Abstract
European Journal of Mass Spectrometry
Volume 16 Issue 1, Pages 21–33 (2010)
doi: 10.1255/ejms.1041
Direct analysis of reversed-phase high-performance thin layer chromatography separated tryptic protein digests using a liquid microjunction surface sampling probe/electrospray ionization mass spectrometry system
Joshua
F. Emory,a Matthew J. Walworth,a,b Gary J. Van Berkel,a,* Michael Schulzc and Susanne
Minarikc
aOrganic and Biological Mass Spectrometry Group, Chemical Sciences Division, Oak Ridge National Laboratory, Oak Ridge, TN
37831-6131, USA. E-mail: vanberkelgj@ornl.gov
bDepartment of Chemistry, University of Tennessee, Knoxville, Tennessee 37996-1600,
USA
cThin-Layer Chromatography Laboratory, Performance and Life Science Chemicals, Merck KGaA, 64293 Darmstadt, Germany
The sampling, ionization and detection of tryptic peptides separated in one-dimension on reversed-phase high-performance thin layer chromatography (HPTLC) plates was performed using liquid microjunction surface sampling probe electrospray ionization mass spectrometry.
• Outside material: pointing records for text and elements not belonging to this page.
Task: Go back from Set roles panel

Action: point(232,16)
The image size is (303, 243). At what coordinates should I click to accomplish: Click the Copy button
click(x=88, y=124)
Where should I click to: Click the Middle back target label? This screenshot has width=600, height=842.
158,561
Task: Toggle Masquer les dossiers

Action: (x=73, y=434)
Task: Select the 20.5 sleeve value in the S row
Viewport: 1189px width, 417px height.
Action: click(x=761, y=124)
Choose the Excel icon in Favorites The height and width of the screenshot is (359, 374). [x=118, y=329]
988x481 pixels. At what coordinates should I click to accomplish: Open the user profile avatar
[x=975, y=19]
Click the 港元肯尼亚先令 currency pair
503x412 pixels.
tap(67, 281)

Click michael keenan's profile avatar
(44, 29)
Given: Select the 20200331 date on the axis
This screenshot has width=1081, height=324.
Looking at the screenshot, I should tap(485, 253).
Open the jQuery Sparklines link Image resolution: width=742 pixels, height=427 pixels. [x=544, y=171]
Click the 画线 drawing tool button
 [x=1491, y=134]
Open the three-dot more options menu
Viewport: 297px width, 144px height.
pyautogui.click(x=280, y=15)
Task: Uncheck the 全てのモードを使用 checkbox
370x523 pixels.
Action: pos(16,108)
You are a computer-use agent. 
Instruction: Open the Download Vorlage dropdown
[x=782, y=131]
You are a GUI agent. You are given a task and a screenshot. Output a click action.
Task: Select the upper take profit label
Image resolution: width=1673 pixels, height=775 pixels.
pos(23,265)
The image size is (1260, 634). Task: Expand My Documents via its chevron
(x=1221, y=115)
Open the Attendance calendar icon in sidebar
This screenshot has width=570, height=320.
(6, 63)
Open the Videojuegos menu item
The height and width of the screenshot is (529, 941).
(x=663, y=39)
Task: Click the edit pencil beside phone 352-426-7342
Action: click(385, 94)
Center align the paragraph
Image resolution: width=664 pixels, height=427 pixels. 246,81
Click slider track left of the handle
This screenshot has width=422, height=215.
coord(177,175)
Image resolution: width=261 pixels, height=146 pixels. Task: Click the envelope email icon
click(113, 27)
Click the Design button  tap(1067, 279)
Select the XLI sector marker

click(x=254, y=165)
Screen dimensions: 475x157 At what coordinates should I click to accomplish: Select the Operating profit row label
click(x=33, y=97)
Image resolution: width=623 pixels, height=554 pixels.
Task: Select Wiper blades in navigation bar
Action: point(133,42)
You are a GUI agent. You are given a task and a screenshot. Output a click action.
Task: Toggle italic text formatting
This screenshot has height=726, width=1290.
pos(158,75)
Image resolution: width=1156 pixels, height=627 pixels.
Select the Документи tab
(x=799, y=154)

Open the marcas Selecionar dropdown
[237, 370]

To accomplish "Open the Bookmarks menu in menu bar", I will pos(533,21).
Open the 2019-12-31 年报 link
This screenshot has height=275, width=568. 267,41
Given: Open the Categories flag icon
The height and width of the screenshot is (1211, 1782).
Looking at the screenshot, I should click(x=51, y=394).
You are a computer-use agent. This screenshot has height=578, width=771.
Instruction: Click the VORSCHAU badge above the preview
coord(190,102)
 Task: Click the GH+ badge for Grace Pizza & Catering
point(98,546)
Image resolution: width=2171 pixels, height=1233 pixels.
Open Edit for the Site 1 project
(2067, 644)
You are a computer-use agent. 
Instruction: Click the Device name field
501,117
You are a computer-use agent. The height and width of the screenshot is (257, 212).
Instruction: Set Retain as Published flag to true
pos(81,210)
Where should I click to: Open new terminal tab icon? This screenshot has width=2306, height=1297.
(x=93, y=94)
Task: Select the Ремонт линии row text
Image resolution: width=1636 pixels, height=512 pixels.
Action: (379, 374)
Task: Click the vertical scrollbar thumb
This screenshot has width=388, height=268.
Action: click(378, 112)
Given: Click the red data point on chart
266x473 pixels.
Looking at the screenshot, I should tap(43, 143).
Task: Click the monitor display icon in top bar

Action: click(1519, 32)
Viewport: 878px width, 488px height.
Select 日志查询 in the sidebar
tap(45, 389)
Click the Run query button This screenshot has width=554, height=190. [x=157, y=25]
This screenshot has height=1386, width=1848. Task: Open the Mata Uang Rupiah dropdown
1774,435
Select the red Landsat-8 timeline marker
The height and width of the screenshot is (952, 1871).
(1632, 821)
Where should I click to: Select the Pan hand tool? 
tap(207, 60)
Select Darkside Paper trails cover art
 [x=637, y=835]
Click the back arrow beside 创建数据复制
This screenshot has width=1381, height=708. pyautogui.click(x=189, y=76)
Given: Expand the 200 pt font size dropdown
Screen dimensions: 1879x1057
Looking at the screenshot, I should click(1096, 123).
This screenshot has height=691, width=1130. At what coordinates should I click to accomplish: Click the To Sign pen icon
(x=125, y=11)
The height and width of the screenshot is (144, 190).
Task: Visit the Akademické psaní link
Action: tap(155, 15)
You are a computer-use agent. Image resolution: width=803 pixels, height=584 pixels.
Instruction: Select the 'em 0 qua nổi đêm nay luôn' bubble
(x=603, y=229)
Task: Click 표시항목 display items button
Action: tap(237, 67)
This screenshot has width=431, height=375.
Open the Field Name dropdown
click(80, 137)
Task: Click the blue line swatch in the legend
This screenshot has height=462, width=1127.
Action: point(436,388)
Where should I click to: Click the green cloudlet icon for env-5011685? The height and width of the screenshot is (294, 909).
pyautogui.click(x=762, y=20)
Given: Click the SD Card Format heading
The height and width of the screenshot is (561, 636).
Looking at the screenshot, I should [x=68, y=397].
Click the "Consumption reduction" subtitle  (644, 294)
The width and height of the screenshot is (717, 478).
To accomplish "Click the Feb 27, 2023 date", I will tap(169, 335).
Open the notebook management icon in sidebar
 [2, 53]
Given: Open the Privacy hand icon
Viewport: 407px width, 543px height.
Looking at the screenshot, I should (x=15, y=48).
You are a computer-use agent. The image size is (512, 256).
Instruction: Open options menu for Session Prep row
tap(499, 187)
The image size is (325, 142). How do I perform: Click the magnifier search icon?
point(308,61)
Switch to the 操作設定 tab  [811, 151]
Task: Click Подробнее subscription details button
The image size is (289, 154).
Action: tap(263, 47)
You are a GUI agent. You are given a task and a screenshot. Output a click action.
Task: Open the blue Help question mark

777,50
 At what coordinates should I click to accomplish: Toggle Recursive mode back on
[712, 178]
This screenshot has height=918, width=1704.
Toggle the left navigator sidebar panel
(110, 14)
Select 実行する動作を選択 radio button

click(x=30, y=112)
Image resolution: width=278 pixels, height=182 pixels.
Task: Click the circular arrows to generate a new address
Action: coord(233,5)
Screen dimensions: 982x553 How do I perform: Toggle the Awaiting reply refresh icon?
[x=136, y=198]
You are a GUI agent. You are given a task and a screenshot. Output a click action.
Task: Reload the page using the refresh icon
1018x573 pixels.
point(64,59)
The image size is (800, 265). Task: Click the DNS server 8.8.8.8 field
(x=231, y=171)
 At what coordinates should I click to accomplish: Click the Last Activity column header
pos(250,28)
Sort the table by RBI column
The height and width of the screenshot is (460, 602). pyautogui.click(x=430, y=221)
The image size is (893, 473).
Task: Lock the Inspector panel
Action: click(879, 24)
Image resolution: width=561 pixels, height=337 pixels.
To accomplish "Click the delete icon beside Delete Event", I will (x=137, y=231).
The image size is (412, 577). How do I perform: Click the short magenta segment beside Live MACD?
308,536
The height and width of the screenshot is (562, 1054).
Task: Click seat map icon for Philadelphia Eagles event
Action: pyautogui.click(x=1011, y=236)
Tryptic digests of five proteins [cytochrome c, myoglobin, beta-casein, lysozyme and bovine serum albumin (BSA)] were spotted on reversed phase HPTLC RP-8 F254s and HPTLC RP-18 F254s plates. The plates were then developed using 70/30 methanol/water with 0.1M ammonium acetate. A dual purpose extraction/electrospray solution containing 70/30/0.1 water/methanol/formic acid was infused through the sampling probe during analysis of the developed lanes. Both full scan mass spectra and data dependent tandem mass spectra were acquired for each development lane to detect and verify the peptide distributions. Data dependent tandem mass spectra provided both protein identification and sequence coverage information. Highest sequence coverages were achieved for cytochrome c and myoglobin (62.5% and 58.3%, respectively) on reversed phase RP-8 plates. While the tryptic peptides were separated enough for identification, the peptide bands did show some overlap with most peptides located in the lower half of the development lane. Proteins whose peptides were more separated gave higher sequence coverage. Larger proteins such as beta-casein and BSA which were spotted in lower relative amounts gave much lower sequence coverage than the smaller proteins.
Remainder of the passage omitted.